The DKIM DNS record with the public key exists, but Start authentication was never clicked in the Google Admin console. Emails are not being signed even though the key is correctly published in DNS.

Fix: Return to Admin console → Gmail → Authenticate email and click Start authentication.

DMARC deployed too aggressively

Skipping the monitoring phase (p=none) and deploying p=reject directly can block legitimate emails from services that do not have SPF or DKIM configured properly.

Fix: Always start with p=none and tighten only after analyzing DMARC reports.

Missing third-party authentication

DMARC reports show failures for emails sent from a marketing platform or helpdesk. The service sends from your domain but lacks authentication.

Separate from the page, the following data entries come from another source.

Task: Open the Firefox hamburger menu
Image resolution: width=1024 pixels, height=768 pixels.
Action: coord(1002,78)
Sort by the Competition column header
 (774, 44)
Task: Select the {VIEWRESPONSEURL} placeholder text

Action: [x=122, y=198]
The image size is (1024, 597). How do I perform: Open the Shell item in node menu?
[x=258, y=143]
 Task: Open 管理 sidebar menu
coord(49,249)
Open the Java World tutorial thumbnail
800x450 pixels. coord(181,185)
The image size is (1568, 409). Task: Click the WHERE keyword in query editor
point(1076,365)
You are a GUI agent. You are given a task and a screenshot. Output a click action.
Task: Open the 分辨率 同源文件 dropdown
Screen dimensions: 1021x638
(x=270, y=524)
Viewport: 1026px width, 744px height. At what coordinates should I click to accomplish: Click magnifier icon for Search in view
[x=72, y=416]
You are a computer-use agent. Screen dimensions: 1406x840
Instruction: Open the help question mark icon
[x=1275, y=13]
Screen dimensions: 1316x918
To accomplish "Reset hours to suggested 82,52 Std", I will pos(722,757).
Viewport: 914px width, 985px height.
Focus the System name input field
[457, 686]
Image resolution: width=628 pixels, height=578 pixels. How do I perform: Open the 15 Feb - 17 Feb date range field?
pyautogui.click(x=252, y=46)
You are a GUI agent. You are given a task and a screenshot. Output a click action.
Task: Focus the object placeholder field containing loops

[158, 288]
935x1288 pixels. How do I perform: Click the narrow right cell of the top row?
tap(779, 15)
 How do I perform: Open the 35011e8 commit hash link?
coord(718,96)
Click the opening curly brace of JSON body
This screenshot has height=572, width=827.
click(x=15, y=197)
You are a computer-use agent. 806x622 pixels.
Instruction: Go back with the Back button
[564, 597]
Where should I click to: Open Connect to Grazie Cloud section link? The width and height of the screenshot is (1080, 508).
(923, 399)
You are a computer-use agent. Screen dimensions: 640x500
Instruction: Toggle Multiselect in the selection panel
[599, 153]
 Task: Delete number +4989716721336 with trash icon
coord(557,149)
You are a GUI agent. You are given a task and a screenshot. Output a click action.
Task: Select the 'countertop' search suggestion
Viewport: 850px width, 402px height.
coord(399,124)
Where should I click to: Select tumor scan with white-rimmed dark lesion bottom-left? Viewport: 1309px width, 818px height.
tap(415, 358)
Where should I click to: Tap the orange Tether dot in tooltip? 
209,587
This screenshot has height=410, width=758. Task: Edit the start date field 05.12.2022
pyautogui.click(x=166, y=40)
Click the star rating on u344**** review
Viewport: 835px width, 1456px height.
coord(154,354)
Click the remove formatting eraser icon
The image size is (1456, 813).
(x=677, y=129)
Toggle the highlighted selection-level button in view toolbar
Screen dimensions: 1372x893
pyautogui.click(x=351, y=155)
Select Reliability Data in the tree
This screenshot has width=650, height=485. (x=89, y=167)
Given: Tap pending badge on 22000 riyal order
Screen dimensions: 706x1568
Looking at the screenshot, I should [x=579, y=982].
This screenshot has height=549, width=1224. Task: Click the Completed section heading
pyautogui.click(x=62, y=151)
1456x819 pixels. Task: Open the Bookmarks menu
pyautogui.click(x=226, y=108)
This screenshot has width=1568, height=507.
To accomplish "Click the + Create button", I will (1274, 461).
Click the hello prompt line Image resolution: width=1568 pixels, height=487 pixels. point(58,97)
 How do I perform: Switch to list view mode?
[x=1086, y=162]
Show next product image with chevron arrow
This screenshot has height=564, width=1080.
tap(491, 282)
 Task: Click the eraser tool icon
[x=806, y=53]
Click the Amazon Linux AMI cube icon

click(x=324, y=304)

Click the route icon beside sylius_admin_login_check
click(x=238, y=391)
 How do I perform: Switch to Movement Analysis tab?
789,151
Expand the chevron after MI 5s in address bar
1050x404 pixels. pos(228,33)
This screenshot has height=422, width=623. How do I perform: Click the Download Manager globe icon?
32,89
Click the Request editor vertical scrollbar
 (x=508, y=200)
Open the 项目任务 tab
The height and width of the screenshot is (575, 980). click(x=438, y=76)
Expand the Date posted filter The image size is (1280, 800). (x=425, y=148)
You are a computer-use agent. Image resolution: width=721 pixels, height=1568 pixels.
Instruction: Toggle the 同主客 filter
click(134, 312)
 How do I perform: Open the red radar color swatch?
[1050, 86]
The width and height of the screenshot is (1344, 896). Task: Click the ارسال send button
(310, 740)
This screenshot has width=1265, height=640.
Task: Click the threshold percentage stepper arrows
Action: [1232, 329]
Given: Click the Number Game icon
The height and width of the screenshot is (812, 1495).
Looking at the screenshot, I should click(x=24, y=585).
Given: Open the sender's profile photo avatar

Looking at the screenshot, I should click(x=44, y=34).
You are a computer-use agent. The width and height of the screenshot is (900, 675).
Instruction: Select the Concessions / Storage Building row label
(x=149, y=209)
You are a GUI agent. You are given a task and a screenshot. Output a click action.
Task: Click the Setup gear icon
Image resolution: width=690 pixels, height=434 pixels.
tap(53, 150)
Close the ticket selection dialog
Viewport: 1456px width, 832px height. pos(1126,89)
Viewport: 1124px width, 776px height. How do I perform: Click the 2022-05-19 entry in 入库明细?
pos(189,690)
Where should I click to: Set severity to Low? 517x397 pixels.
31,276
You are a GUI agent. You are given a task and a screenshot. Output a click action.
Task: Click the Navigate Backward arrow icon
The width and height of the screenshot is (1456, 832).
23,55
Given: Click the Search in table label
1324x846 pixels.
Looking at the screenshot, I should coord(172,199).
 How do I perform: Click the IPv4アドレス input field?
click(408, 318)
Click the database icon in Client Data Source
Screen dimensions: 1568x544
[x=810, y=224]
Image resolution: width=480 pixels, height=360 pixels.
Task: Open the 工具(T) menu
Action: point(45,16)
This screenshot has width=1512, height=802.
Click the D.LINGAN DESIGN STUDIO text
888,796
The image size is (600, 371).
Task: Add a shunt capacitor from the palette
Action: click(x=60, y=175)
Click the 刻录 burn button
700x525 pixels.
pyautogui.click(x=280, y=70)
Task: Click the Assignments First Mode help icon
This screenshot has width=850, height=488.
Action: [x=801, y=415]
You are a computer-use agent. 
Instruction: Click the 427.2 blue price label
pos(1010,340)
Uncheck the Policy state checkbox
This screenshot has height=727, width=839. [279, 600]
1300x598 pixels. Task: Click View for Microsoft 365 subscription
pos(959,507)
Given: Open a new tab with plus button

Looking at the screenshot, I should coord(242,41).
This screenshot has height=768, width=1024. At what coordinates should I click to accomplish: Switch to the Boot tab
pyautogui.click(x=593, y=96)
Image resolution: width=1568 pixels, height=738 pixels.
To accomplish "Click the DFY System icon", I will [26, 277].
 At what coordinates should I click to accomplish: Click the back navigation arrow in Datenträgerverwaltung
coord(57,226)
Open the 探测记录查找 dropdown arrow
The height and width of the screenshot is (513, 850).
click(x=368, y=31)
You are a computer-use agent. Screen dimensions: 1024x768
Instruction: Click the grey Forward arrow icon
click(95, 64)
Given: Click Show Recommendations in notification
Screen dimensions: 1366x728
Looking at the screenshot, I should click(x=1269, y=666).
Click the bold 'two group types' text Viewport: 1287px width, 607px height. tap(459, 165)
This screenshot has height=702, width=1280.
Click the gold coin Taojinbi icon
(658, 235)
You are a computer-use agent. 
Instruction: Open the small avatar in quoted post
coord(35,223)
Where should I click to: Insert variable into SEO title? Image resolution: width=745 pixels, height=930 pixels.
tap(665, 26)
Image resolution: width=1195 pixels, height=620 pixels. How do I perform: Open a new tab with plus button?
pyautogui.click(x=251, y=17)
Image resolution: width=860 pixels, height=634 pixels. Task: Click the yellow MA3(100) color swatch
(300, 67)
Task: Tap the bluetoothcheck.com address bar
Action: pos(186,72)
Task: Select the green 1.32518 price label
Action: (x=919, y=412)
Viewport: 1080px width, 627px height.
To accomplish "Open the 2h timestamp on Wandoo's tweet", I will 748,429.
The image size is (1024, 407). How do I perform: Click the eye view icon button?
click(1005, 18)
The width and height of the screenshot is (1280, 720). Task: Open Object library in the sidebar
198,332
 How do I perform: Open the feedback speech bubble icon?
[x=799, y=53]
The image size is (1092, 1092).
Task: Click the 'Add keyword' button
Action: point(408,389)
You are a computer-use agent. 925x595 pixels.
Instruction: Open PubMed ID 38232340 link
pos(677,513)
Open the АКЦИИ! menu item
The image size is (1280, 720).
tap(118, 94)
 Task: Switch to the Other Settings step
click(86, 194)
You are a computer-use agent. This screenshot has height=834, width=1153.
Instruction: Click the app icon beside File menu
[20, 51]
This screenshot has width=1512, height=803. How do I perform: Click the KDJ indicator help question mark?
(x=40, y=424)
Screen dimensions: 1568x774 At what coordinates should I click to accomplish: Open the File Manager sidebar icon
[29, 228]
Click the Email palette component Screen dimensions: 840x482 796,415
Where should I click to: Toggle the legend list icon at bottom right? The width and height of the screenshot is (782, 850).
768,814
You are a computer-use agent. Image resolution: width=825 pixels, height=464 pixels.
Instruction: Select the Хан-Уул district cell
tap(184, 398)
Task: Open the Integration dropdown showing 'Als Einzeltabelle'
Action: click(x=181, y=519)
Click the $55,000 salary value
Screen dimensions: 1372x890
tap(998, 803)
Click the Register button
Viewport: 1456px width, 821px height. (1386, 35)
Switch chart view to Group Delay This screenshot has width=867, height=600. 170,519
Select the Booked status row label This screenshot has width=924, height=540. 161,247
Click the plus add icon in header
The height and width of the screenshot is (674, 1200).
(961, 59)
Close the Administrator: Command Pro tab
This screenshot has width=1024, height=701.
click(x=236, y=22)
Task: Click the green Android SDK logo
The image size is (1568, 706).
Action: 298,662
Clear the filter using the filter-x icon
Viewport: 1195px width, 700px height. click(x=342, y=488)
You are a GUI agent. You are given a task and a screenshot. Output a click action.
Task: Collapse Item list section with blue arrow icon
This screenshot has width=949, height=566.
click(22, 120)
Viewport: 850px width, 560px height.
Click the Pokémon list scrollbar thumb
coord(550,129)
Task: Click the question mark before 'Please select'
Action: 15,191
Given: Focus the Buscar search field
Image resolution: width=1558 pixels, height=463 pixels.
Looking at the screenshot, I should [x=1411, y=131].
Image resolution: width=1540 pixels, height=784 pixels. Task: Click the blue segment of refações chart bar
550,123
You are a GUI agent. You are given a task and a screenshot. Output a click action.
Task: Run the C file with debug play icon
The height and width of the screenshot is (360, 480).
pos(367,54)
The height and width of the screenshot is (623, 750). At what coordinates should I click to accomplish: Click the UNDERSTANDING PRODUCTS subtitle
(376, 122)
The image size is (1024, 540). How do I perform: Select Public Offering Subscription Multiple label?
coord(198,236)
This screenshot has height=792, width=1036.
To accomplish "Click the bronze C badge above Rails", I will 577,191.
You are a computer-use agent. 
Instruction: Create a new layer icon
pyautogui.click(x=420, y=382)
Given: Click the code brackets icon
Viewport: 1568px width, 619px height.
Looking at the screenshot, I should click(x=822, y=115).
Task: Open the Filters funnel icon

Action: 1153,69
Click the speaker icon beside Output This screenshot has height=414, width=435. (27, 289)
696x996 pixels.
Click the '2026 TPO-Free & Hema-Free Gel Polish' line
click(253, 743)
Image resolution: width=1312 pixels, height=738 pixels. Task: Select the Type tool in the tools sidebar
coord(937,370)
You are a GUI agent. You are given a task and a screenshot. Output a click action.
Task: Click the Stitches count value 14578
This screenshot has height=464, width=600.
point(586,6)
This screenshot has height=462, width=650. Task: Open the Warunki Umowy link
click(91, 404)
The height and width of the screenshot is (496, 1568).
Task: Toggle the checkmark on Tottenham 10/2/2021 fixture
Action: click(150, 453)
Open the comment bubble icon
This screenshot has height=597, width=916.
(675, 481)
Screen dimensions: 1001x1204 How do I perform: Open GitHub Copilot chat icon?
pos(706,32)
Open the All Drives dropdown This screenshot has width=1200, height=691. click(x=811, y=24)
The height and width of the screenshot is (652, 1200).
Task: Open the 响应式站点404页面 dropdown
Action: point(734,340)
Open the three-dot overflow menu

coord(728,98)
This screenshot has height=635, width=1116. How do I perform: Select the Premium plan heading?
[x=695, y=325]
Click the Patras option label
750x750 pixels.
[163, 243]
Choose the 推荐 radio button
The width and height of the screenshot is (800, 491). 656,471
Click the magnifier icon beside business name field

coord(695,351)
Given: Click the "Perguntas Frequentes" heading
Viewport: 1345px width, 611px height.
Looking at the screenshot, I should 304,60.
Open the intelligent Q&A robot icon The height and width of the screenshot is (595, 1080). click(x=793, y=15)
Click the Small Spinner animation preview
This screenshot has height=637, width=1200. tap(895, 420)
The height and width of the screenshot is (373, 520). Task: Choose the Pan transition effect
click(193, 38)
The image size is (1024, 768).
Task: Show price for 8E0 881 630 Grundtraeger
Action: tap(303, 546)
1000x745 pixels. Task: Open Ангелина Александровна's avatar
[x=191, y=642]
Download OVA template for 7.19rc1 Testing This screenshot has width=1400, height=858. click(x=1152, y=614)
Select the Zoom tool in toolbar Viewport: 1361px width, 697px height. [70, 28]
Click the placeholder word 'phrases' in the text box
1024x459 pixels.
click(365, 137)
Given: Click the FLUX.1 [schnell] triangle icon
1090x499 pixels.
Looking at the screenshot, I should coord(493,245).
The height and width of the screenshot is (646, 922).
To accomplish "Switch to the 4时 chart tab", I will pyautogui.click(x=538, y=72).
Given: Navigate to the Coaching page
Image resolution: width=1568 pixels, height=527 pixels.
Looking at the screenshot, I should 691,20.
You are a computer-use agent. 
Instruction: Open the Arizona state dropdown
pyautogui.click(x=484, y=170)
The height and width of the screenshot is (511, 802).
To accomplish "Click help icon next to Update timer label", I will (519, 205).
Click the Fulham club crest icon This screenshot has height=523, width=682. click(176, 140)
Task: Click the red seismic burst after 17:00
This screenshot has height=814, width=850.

Fix: Map all sending services and configure SPF (include) and DKIM for each one. A full domain analysis will show you all email sources.

Checklist

• SPF record added to DNS (include:_spf.google.com)
• SPF record verified with analyzer — syntax, lookup count
• DKIM key generated in Admin console (2048-bit)
• DKIM TXT record added to DNS (google._domainkey)
• DKIM signing activated in Admin console (Start authentication)
• Test email confirmed — spf=pass and dkim=pass
• DMARC record deployed with p=none and reporting address
• DMARC record verified with analyzer
• All additional sending services authenticated (SPF + DKIM)
• Plan for gradual DMARC policy tightening established